## [Task to complete]
Filter the entries down to the lines holding "agent", then copy those lines.

:::

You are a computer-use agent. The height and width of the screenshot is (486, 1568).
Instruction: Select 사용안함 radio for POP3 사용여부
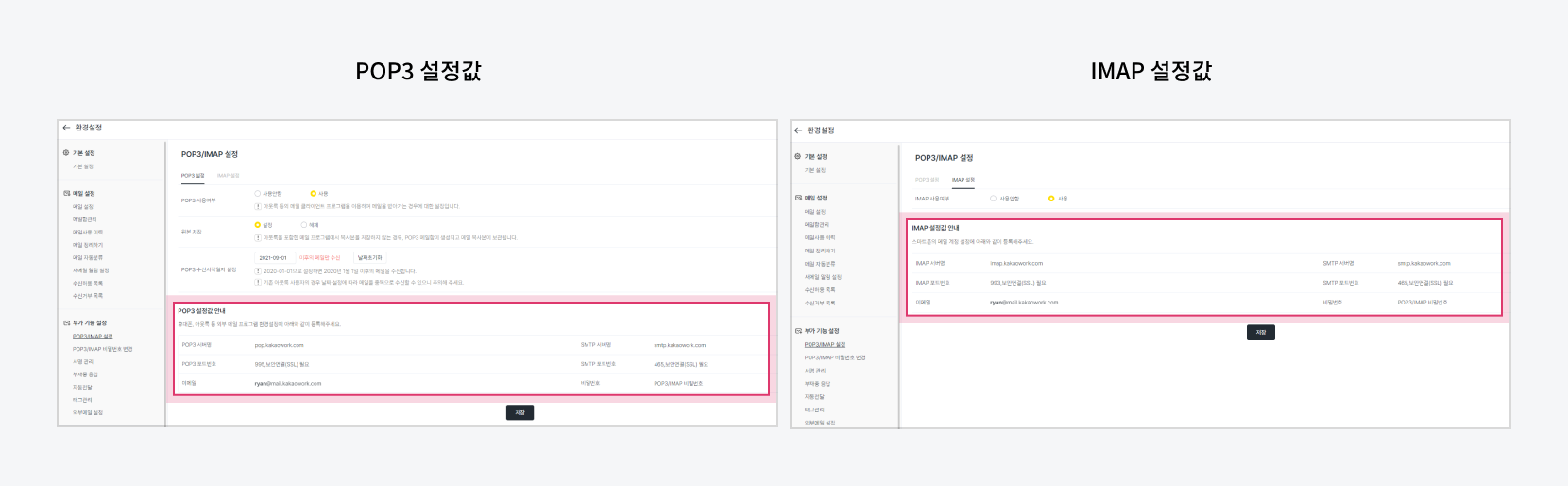258,194
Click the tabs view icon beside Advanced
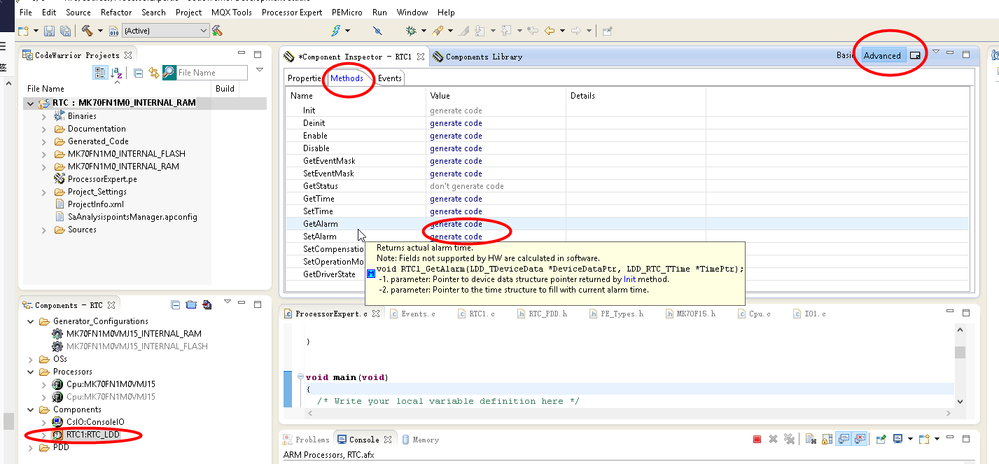 [x=914, y=56]
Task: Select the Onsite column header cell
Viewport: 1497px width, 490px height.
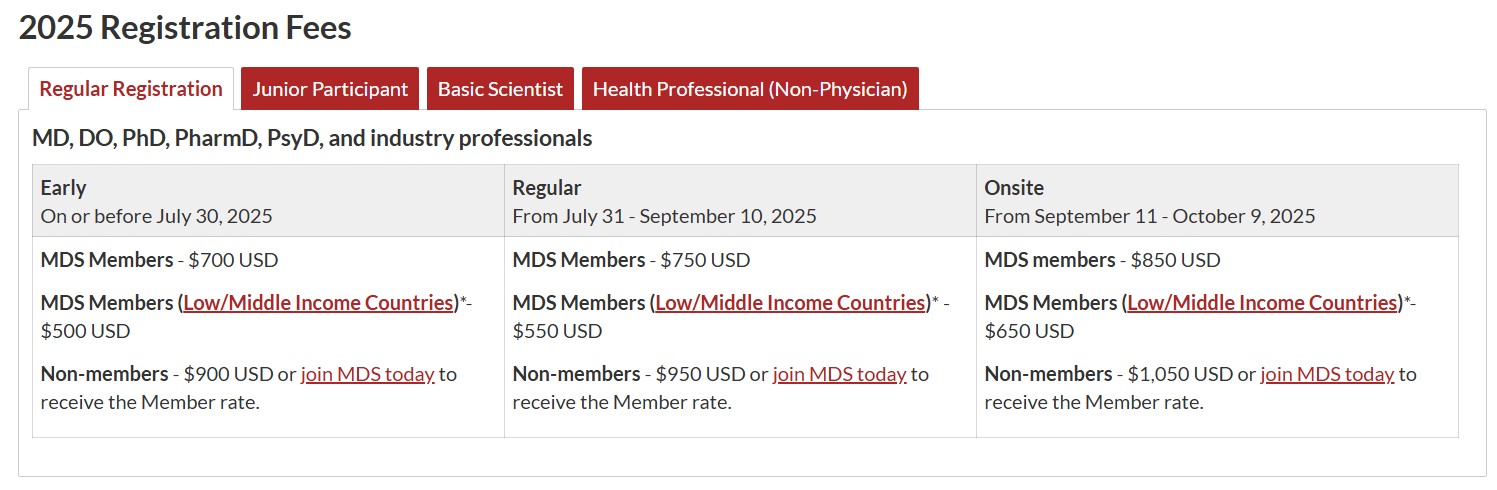Action: (1217, 201)
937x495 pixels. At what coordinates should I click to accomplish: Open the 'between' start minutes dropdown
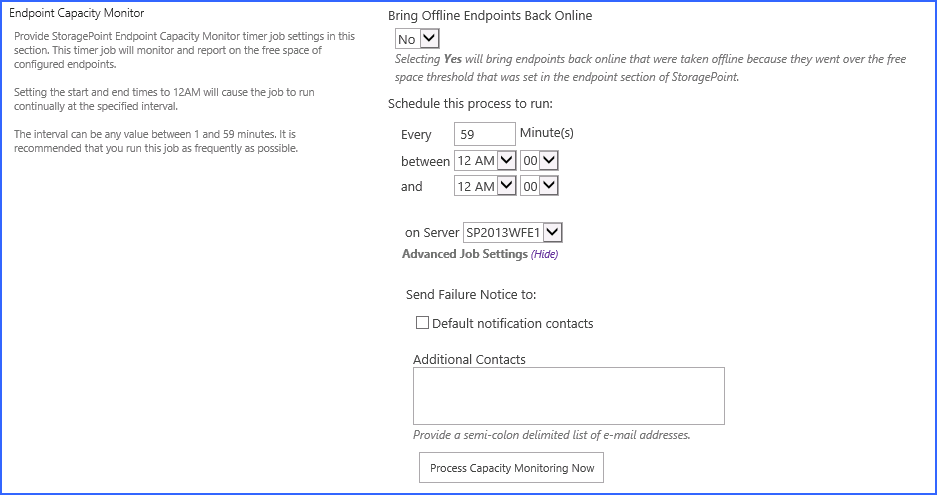(x=539, y=160)
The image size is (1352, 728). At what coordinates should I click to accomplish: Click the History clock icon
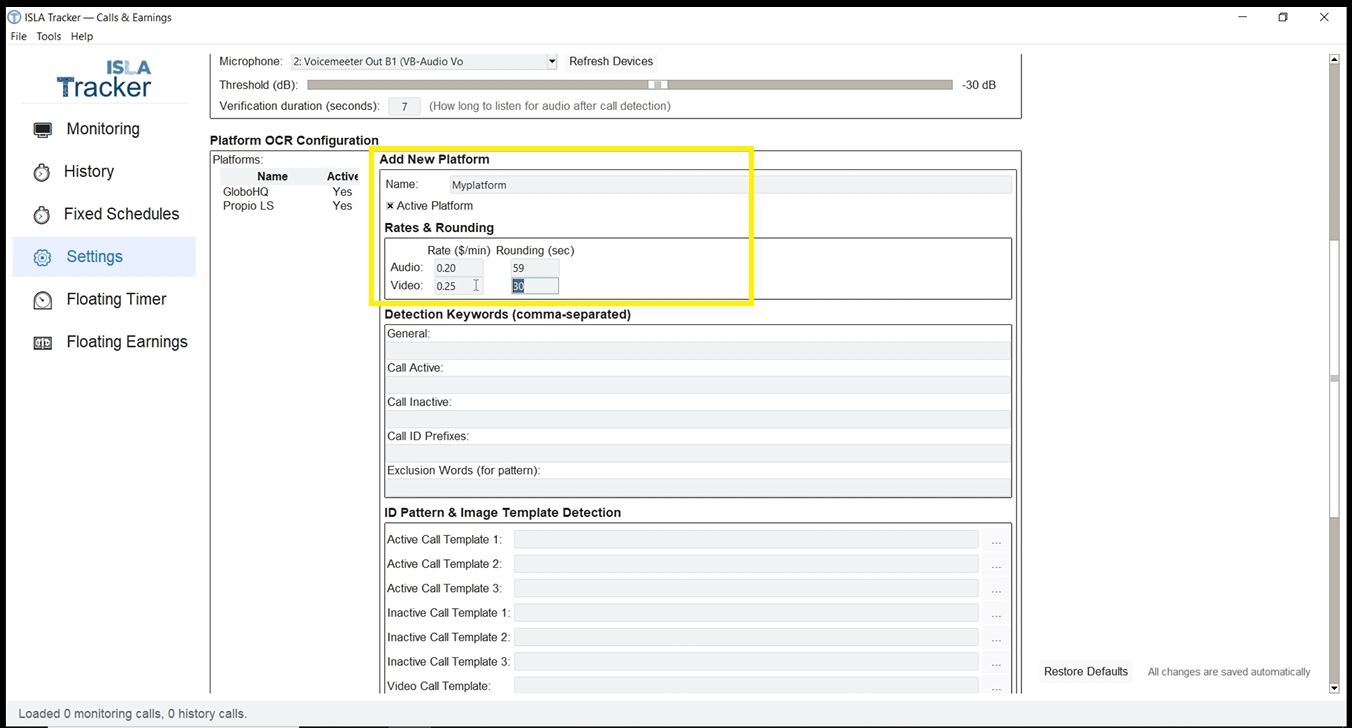click(42, 172)
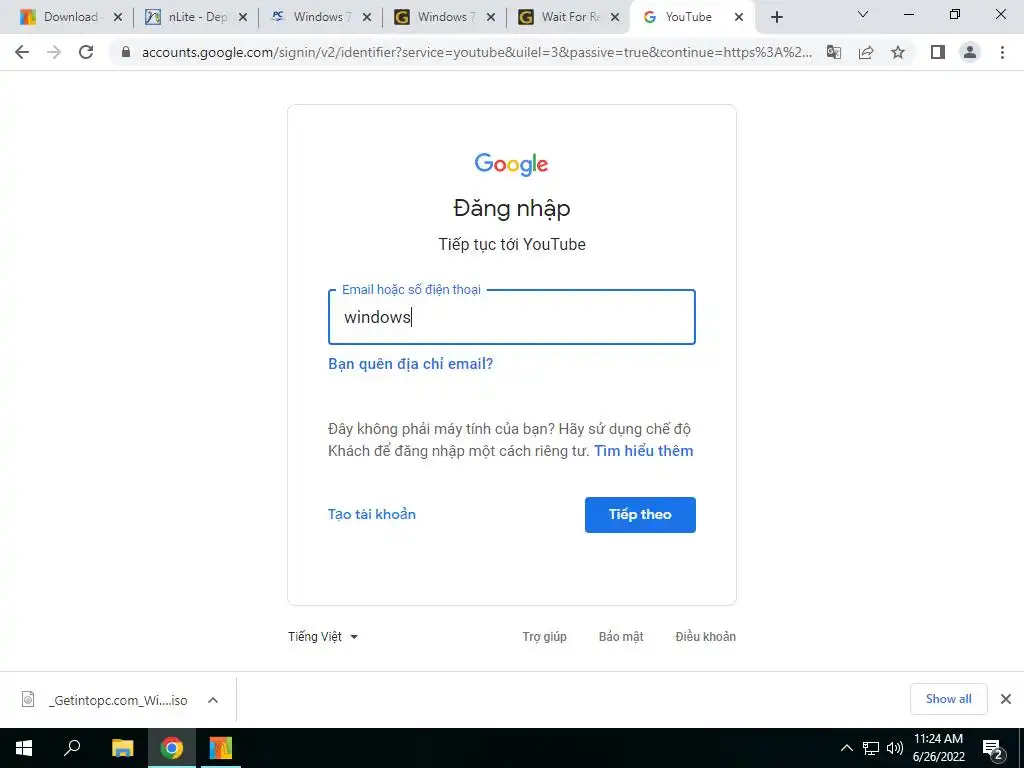Expand the Tiếng Việt language dropdown
This screenshot has height=768, width=1024.
tap(323, 637)
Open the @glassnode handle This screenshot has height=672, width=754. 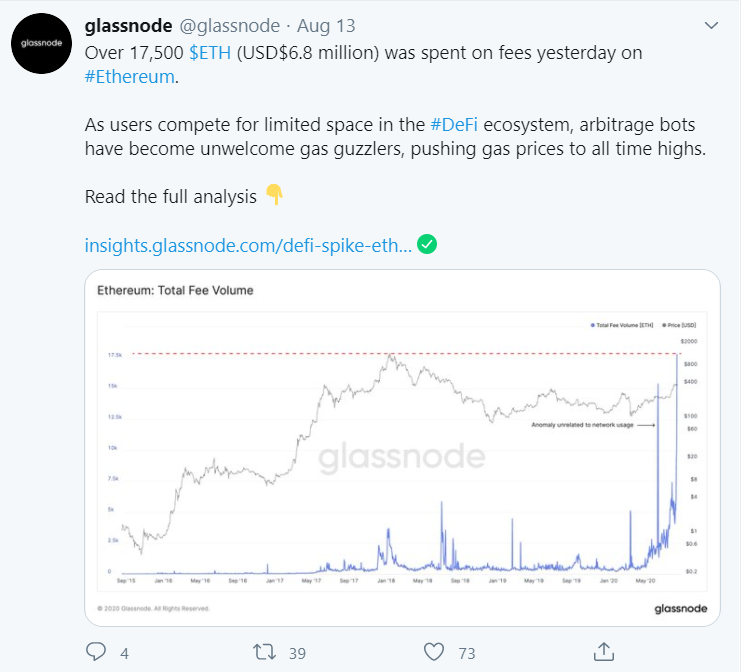pos(216,24)
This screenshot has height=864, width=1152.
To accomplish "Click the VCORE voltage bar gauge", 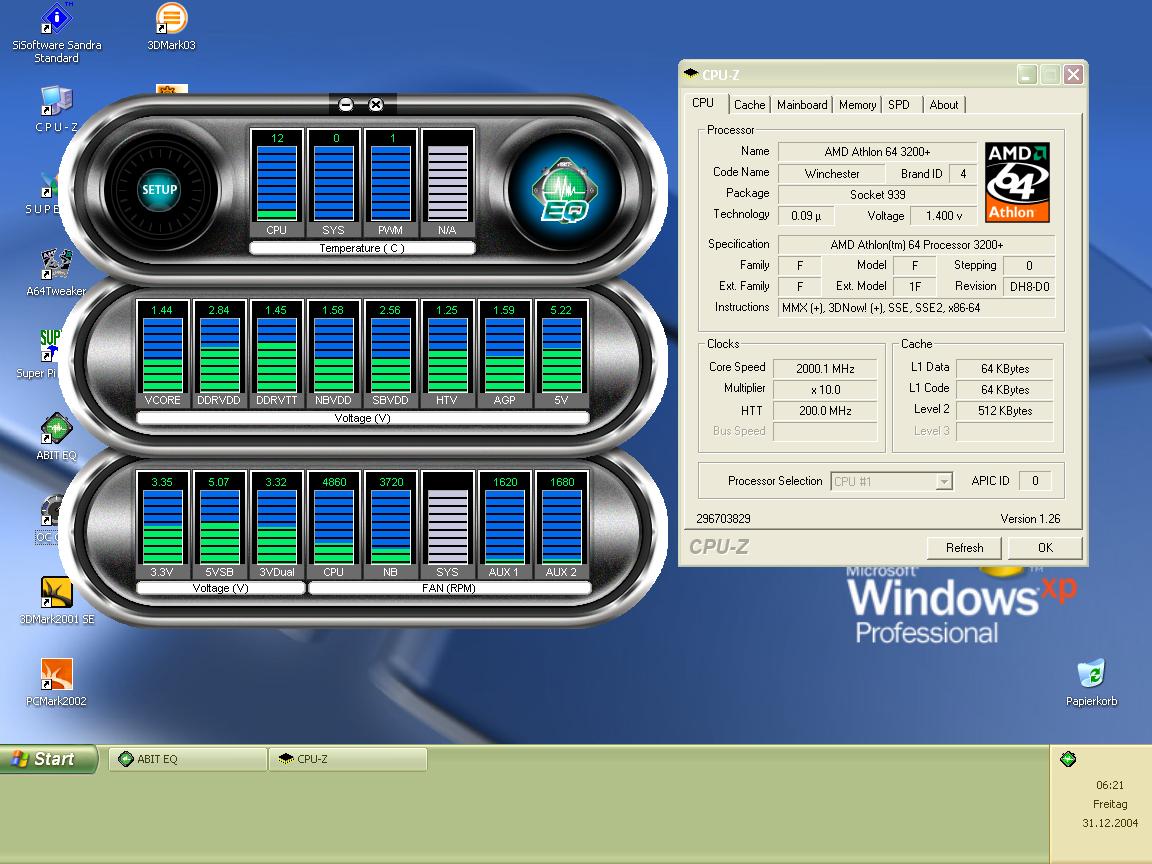I will click(161, 354).
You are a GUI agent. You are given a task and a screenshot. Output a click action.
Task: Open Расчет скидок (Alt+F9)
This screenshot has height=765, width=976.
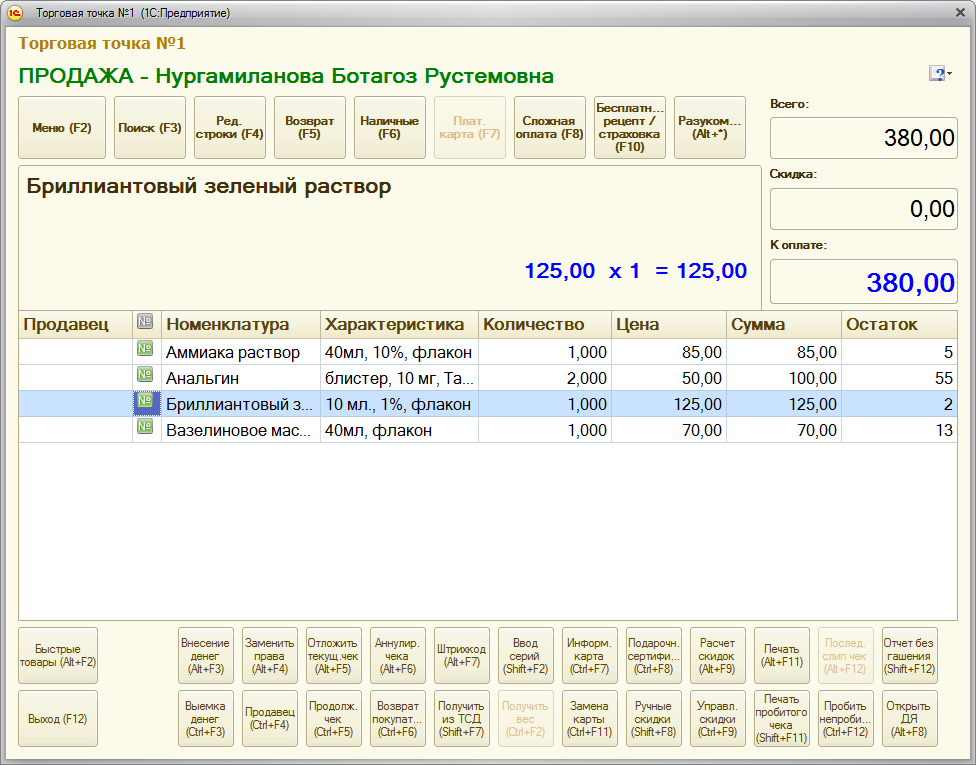click(718, 655)
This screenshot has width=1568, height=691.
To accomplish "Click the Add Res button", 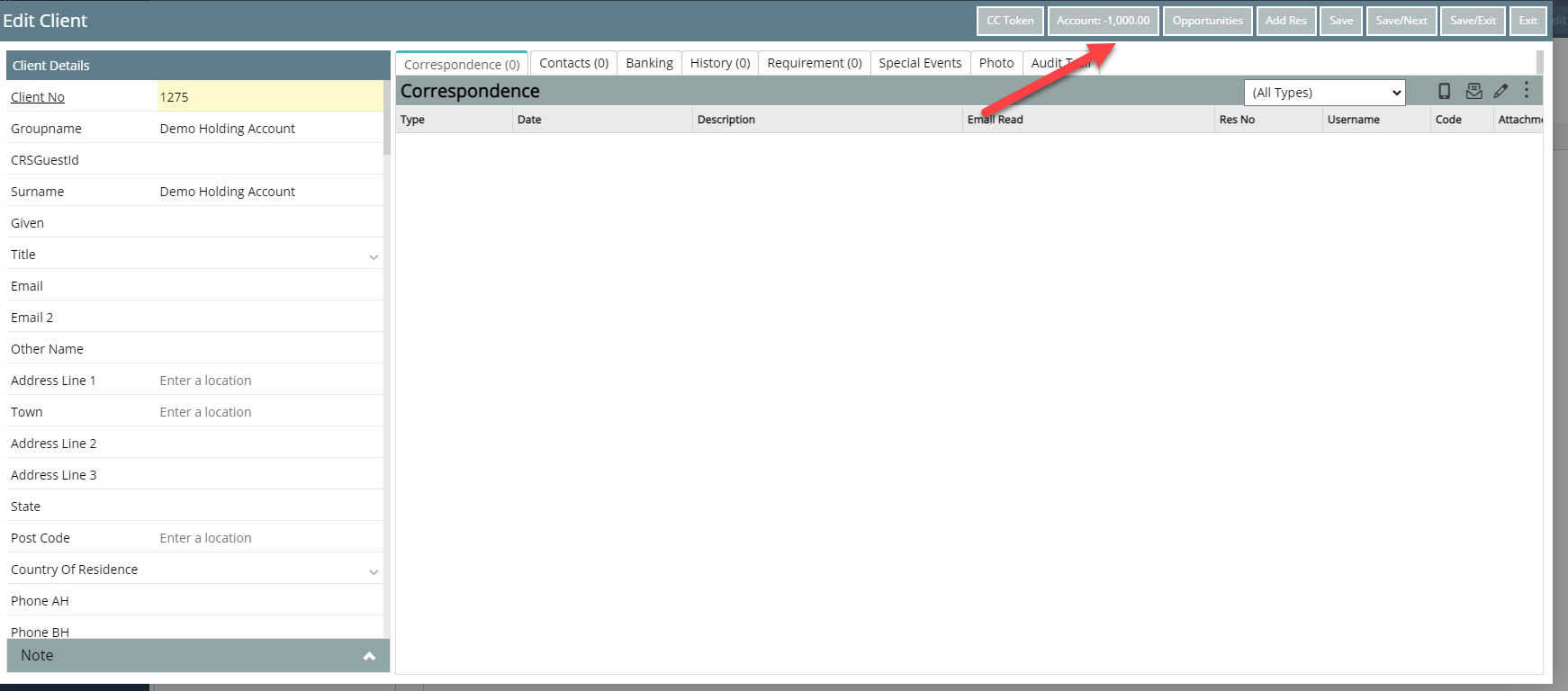I will point(1285,21).
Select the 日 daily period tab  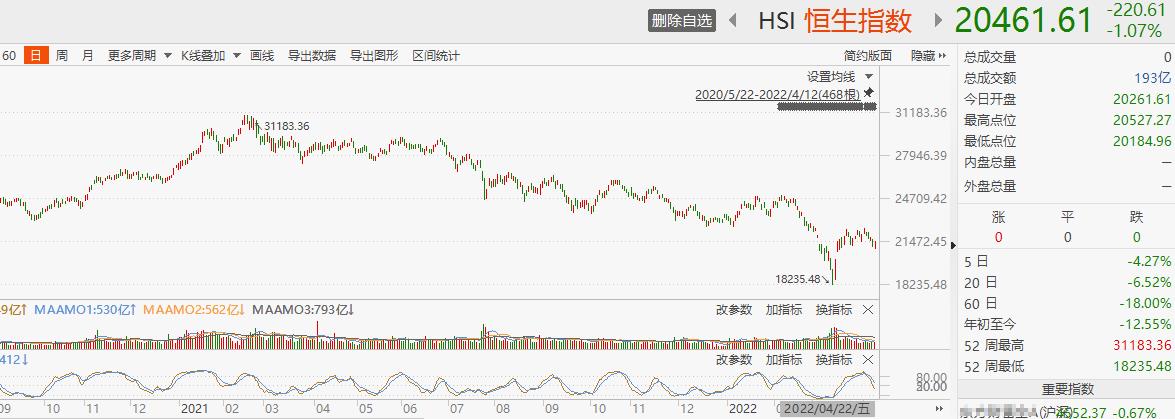[x=35, y=56]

:::

## [Answer for this exercise]
You are a computer-use agent. The height and width of the screenshot is (486, 1568).
You are a GUI agent. You are given a task and a screenshot. Output a click action.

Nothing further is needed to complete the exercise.